* What you need to do:
Reproduce the entire listing below word for word.

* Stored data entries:
_ _ _ _ _
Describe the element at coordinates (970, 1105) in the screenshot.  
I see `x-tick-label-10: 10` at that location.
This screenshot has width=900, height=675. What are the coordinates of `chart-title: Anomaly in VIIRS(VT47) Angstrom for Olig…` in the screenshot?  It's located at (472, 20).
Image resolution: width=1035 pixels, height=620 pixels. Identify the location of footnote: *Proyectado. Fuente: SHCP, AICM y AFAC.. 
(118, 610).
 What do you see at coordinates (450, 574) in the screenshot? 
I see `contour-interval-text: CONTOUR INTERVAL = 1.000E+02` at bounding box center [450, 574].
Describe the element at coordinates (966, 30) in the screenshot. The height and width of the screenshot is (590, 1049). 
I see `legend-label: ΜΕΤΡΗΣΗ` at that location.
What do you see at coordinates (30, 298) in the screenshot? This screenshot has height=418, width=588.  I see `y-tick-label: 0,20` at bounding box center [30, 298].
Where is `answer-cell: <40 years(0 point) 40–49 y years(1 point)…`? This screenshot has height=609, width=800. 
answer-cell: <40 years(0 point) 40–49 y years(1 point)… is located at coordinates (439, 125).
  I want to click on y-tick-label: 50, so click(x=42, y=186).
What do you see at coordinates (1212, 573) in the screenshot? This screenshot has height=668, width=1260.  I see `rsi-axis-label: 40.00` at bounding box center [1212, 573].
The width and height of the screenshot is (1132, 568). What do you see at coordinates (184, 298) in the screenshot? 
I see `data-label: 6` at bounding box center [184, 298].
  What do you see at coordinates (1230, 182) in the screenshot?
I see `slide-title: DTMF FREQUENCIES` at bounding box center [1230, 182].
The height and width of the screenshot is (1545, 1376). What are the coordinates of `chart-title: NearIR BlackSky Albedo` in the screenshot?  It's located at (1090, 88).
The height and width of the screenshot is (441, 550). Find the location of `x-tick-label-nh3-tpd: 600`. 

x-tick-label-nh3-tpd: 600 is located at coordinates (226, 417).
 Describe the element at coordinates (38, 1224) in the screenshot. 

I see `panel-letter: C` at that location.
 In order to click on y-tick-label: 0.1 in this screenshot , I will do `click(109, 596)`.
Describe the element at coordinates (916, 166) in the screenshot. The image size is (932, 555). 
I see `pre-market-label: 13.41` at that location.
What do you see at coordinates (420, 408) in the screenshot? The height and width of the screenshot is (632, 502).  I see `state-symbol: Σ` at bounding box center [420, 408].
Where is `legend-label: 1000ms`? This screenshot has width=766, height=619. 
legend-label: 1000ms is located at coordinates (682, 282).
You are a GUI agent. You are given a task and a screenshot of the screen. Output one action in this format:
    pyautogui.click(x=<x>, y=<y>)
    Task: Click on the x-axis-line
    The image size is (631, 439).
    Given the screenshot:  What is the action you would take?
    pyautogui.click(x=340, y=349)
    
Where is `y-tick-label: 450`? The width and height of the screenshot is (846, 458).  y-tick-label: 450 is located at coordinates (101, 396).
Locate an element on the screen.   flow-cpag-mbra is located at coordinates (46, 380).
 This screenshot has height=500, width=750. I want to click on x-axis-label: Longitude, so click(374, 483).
_ _ _ _ _
* Answer box:
Describe the element at coordinates (970, 1105) in the screenshot.  
I see `x-tick-label-10: 10` at that location.
This screenshot has width=900, height=675. What are the coordinates of `chart-title: Anomaly in VIIRS(VT47) Angstrom for Olig…` in the screenshot?  It's located at (472, 20).
Image resolution: width=1035 pixels, height=620 pixels. Identify the location of footnote: *Proyectado. Fuente: SHCP, AICM y AFAC.. 
(118, 610).
 What do you see at coordinates (450, 574) in the screenshot? 
I see `contour-interval-text: CONTOUR INTERVAL = 1.000E+02` at bounding box center [450, 574].
Describe the element at coordinates (966, 30) in the screenshot. The height and width of the screenshot is (590, 1049). 
I see `legend-label: ΜΕΤΡΗΣΗ` at that location.
What do you see at coordinates (30, 298) in the screenshot? This screenshot has height=418, width=588.  I see `y-tick-label: 0,20` at bounding box center [30, 298].
Where is `answer-cell: <40 years(0 point) 40–49 y years(1 point)…`? This screenshot has height=609, width=800. 
answer-cell: <40 years(0 point) 40–49 y years(1 point)… is located at coordinates (439, 125).
  I want to click on y-tick-label: 50, so click(x=42, y=186).
What do you see at coordinates (1212, 573) in the screenshot? This screenshot has height=668, width=1260.  I see `rsi-axis-label: 40.00` at bounding box center [1212, 573].
The width and height of the screenshot is (1132, 568). What do you see at coordinates (184, 298) in the screenshot? 
I see `data-label: 6` at bounding box center [184, 298].
  What do you see at coordinates (1230, 182) in the screenshot?
I see `slide-title: DTMF FREQUENCIES` at bounding box center [1230, 182].
The height and width of the screenshot is (1545, 1376). What are the coordinates of `chart-title: NearIR BlackSky Albedo` in the screenshot?  It's located at (1090, 88).
The height and width of the screenshot is (441, 550). Find the location of `x-tick-label-nh3-tpd: 600`. 

x-tick-label-nh3-tpd: 600 is located at coordinates (226, 417).
 Describe the element at coordinates (38, 1224) in the screenshot. 

I see `panel-letter: C` at that location.
 In order to click on y-tick-label: 0.1 in this screenshot , I will do `click(109, 596)`.
Describe the element at coordinates (916, 166) in the screenshot. The image size is (932, 555). 
I see `pre-market-label: 13.41` at that location.
What do you see at coordinates (420, 408) in the screenshot? The height and width of the screenshot is (632, 502).  I see `state-symbol: Σ` at bounding box center [420, 408].
Where is `legend-label: 1000ms`? This screenshot has width=766, height=619. 
legend-label: 1000ms is located at coordinates (682, 282).
You are a GUI agent. You are given a task and a screenshot of the screen. Output one action in this format:
    pyautogui.click(x=<x>, y=<y>)
    Task: Click on the x-axis-line
    The image size is (631, 439).
    Given the screenshot:  What is the action you would take?
    pyautogui.click(x=340, y=349)
    
Where is `y-tick-label: 450`? The width and height of the screenshot is (846, 458).  y-tick-label: 450 is located at coordinates (101, 396).
Locate an element on the screen.   flow-cpag-mbra is located at coordinates (46, 380).
 This screenshot has height=500, width=750. I want to click on x-axis-label: Longitude, so click(374, 483).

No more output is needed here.